§ Extrait choisi:
-------------------------

À bien des égards, il est opportun de se demander si l’indépendance conduira la politique sociale du SNP vers une plus grande justice sociale.  Notamment, en 2008, le  SNP a remporté une large victoire du SNP dans l’East end de Glasgow, une région où le seuil de pauvreté dépasse 50%. Dans ces quartiers est, où je vis actuellement, les banderoles Yes Scotland, et les macarons aux couleurs de l’Ecosse sont présentes sur beaucoup de façades d’immeuble et sur les pare-brise des automobiles. En 2008, £7,5 millions ont été investis dans une organisation commune entre le Gouvernement écossais et la Convention of Scottish local authorities[1] (Conventions regroupant les autorités locales écossaises ou COSLA) afin de réduire la pauvreté. Cette stratégie reposait alors sur l’amélioration des revenus, une campagne d’information sur la règlementation du droit du travail, mais de façon générale, cette stratégie se plaçait plus à gauche que la politique de lutte contre la pauvreté proposé par Westminster. D’ailleurs, la formulation du SNP repose plus sur l’usage du terme de pauvreté, afin d’attirer l’attention sur le travail pauvre. De même, la stratégie de 2008 incluait au niveau national : - l’amélioration des perceptions et de la qualité de services publics délivrées; - l’augmentation des individus ayant quitté le système scolaire, school leavers sur le marché du travail ou dans des processus de formation - la réduction de l’illettrisme - la lutte contre l’alcoolisme - l’augmentation de l’espérance de vie dans les régions les pauvres.

-------------------------

§ Jeu de données:
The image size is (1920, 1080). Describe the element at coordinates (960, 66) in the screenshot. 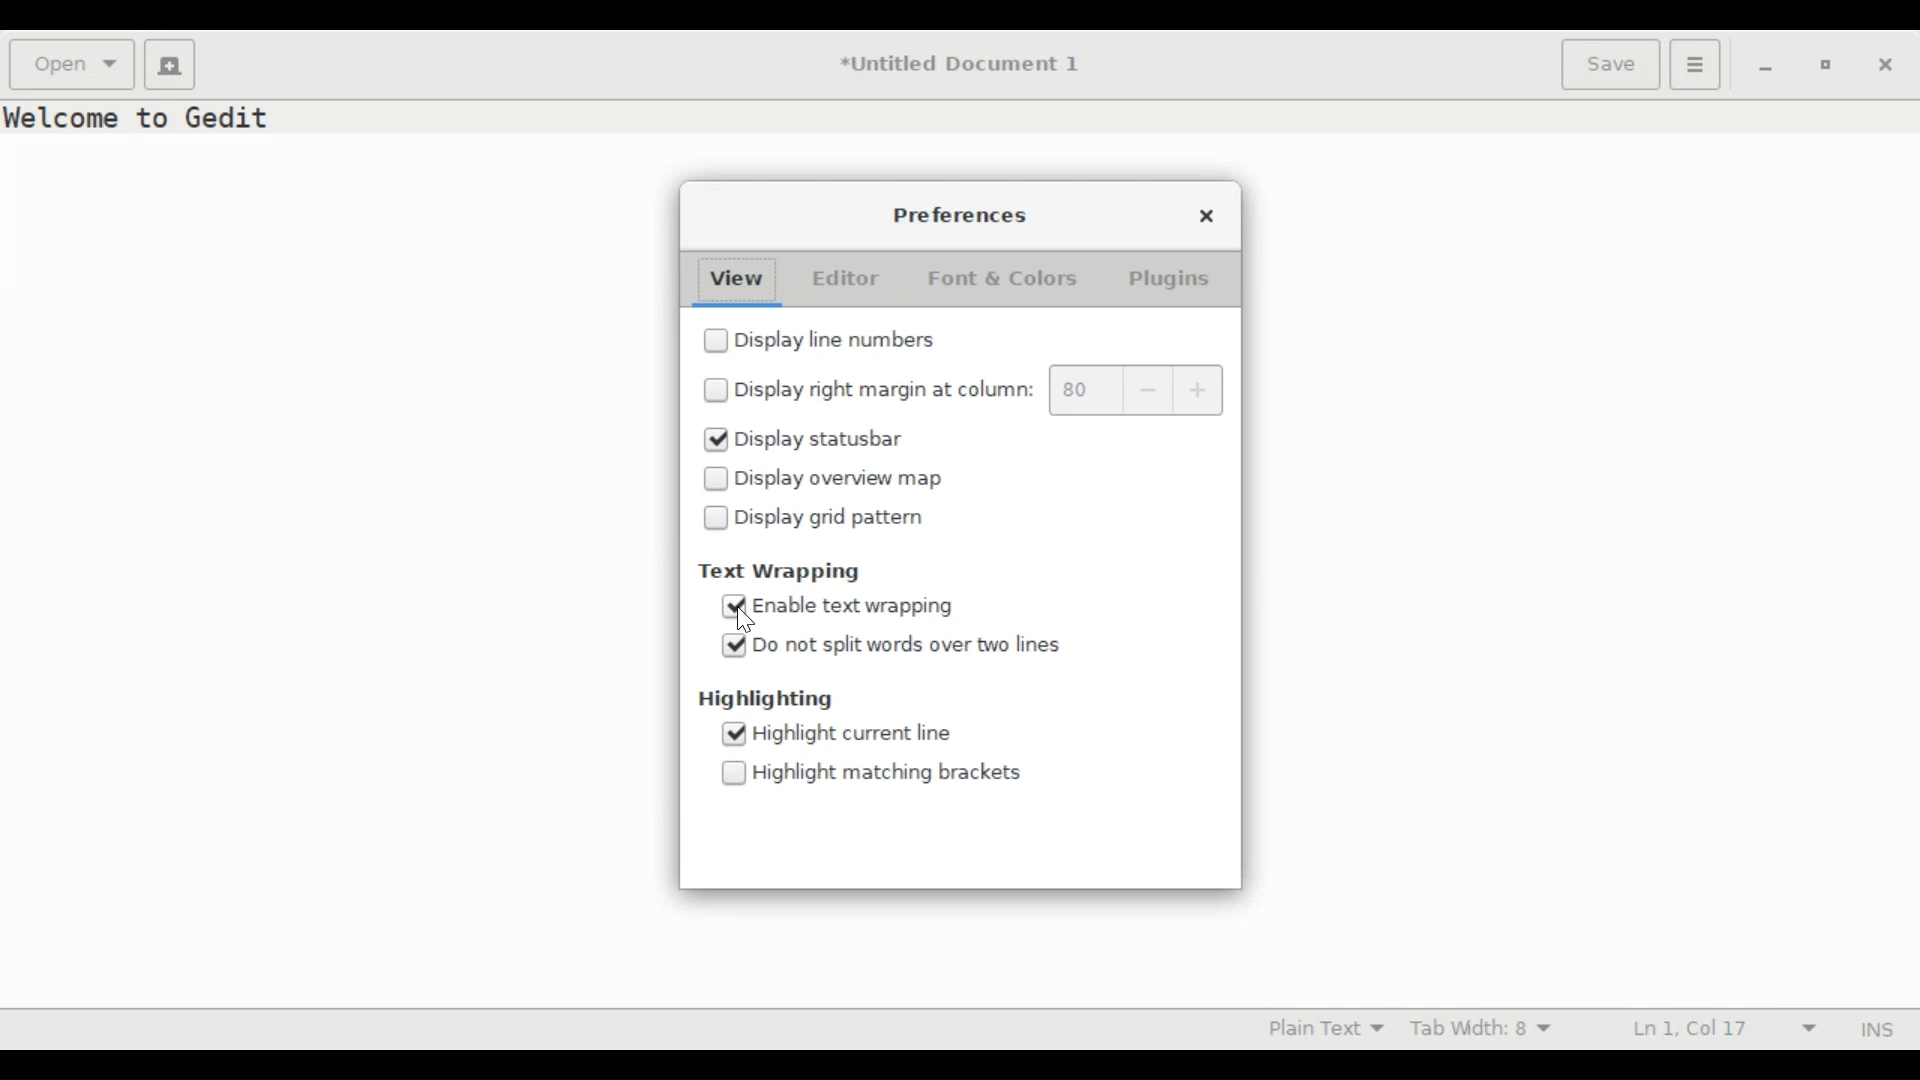

I see `*Untitled Document 1` at that location.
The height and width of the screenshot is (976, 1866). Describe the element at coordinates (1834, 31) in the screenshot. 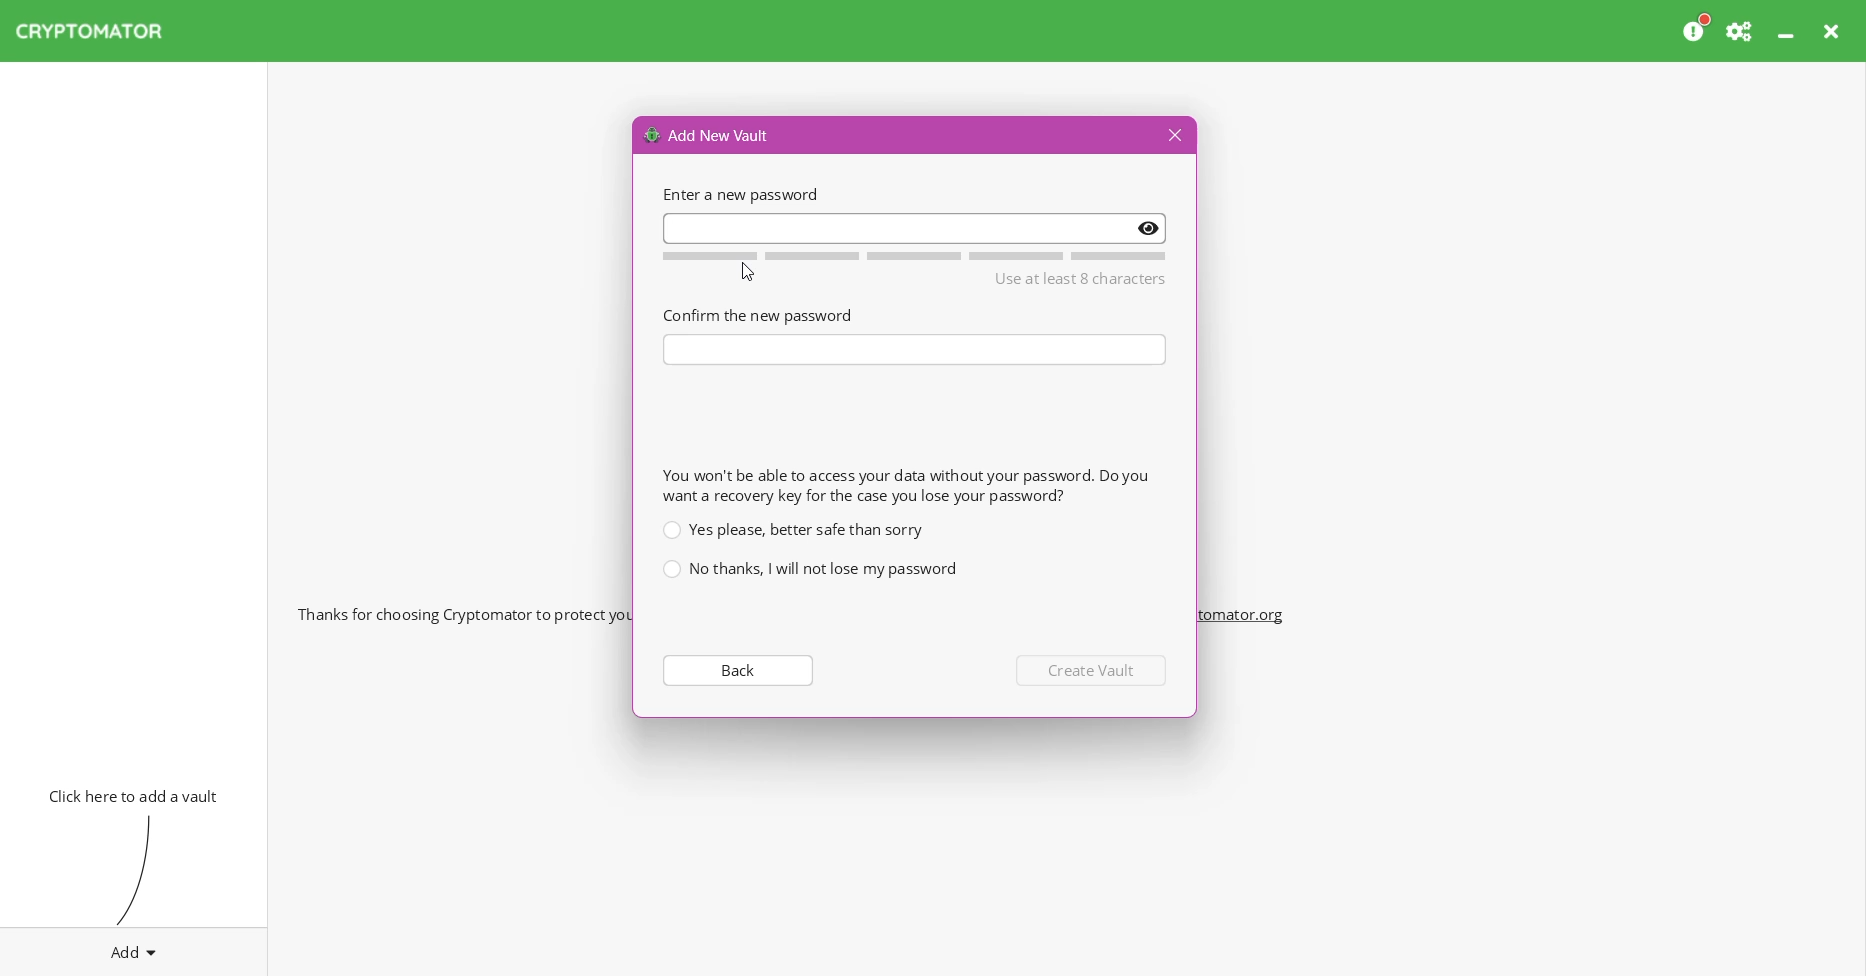

I see `Close` at that location.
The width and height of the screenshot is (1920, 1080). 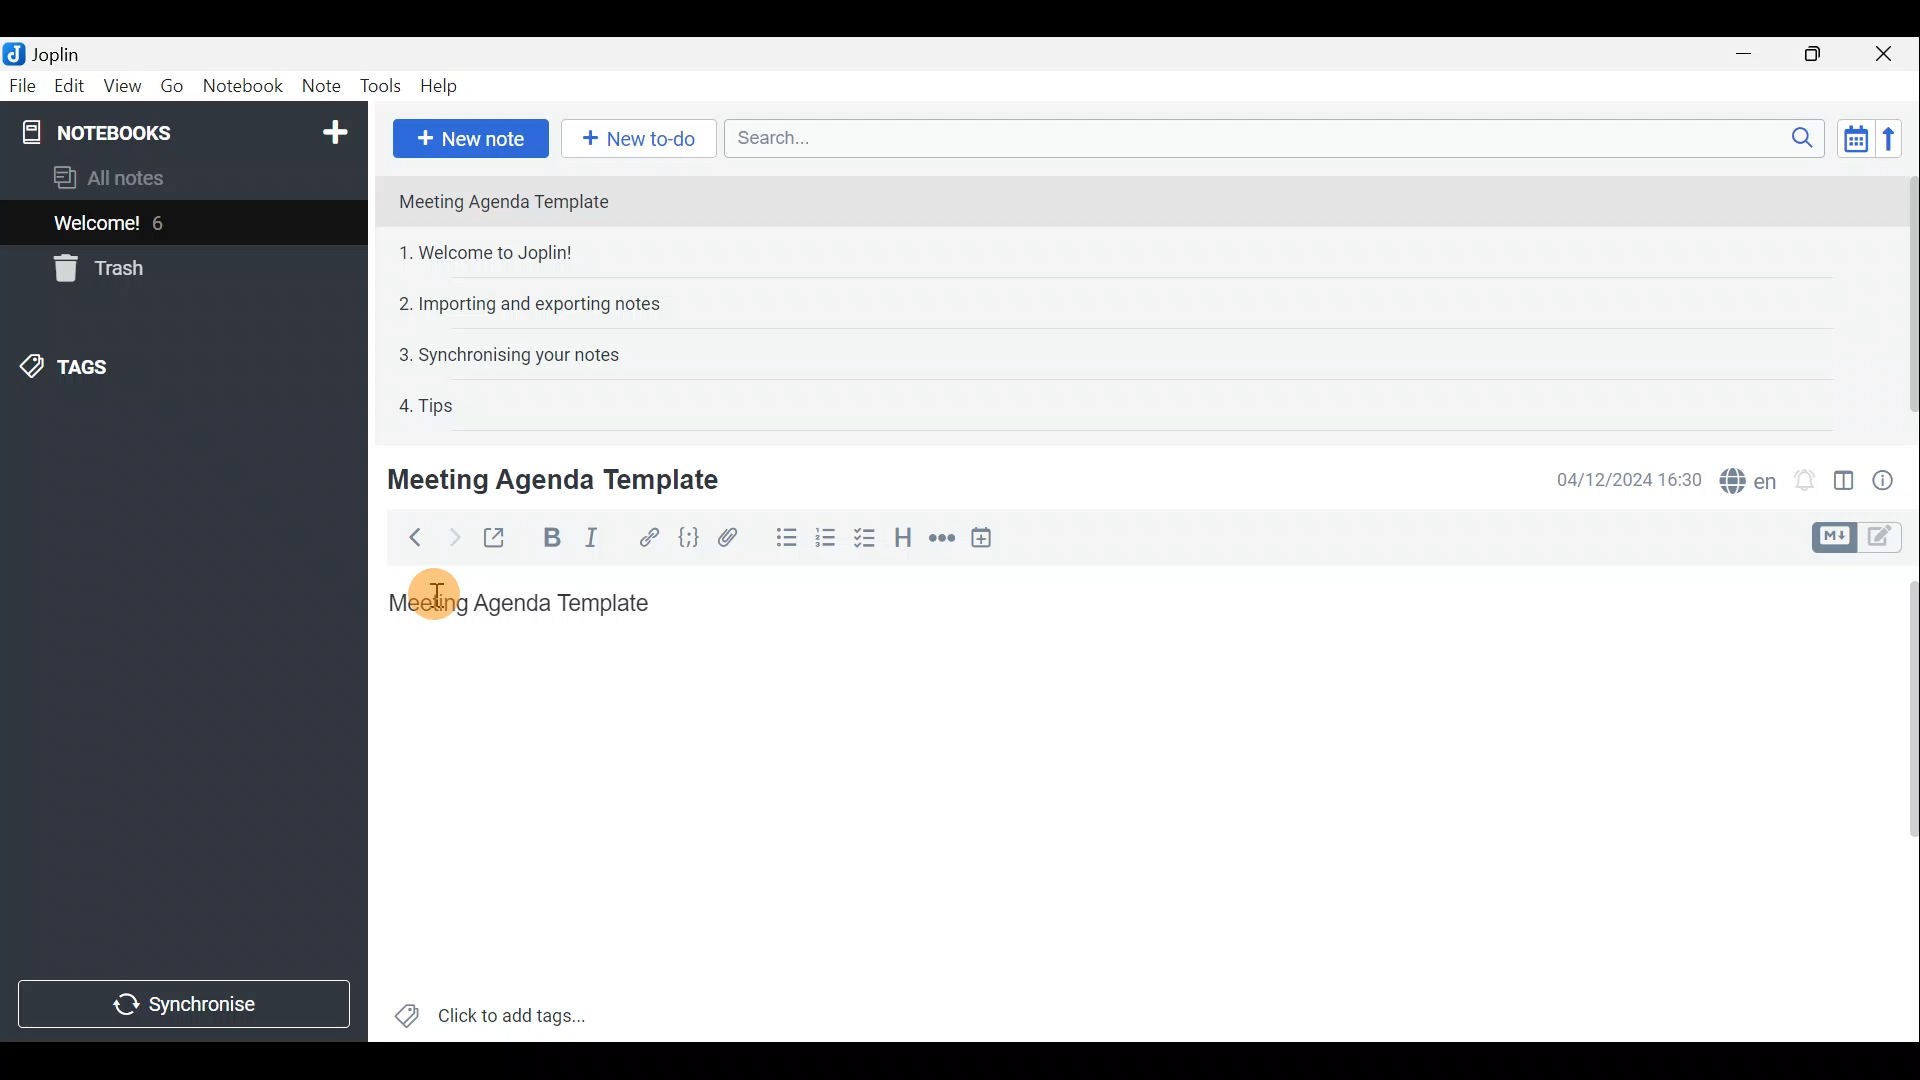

-------------------------

§ Consignes de l'exercice:
a - D'après l'extrait sur la politique sociale du SNP, quelle somme a été investie en 2008 dans l'organisation commune entre le Gouvernement écossais et la COSLA ?
b - Poursuivez la rédaction de l'extrait sur la politique sociale du SNP après sa dernière phrase.
Les entrées n'ont aucun lien avec l'extrait sur la politique sociale du SNP.

§ Réponses fournies:
a - £7,5 millions ont été investis.

b -
En élargissant en 2010 à l’association représentative des communautés cela a permis d’atteindre de nouveaux objectifs :  - la réduction des demandeurs d’allocation chômage ; - la réduction du taux de grossesses pour les jeunes femmes de moins de 16ans ; - l’augmentation de la qualité de vie dans les quartiers ; - l’augmentation de la qualité des logements sociaux ;- l’augmentation de l’accès à la propriété
 



 
La question de la santé dans le débat

La question de l’indépendance de l’Écosse amène celle plus précise des implications pour la politique de Welfare et pour le système de santé. L’Ecosse a longtemps eu la réputation longtemps d’être un « homme malade de l'Europe ». En cause, certains indicateurs de performance du système écossais de santé étaient largement en deçà du reste du Royaume-Uni et des autres pays d’Europe occidentale. Les hommes nés dans les parties les plus pauvres d'Écosse peuvent s'attendre à vivre en moyenne 10 à 9 années de moins que dans les régions plus riches, et leur espérance de vie saine est seulement d’une cinquantaine d’années. Pour Alex Neil, ministre de la santé du bien-être du gouvernement écossais, l'indépendance est cruciale parce qu’elle permettra d'utiliser chaque levier de politique publique pour s'attaquer au scandale de l’inégalité face à la santé.
En novembre dernier, le Cahier blanc du gouvernement écossais sur le futur de l'Écosse, Scotland’s Future a inclus le plan de réforme du système de Santé National (NHS – National Health System) ainsi que d’autres propositions liés à la santé des écossais. Malgré la mainmise de Westminster sur bon nombre de sujet politique, la question de la santé est, depuis la dévolution de 1999, sous la responsabilité du Parlement écossais. L’Ecosse n’attend pas l’indépendance pour adopter des choix en matière de santé différent de son voisin du sud ; et ce depuis ces quinze dernières années. Malcom Chisholm, membre du parti travailliste écossais et l’ancien ministre de la santé (2001-2004) a réformé le marché interne en réintégrant certains services au sein du NHS, explique Allyson Pollock professeure et chercheure en Santé publique à l’Université Queen Mary, à Londres. Le Parlement écossais a aussi mis en place des politiques distinctives permettant d'améliorer l'accès à santé et surtout aux soins de nuit.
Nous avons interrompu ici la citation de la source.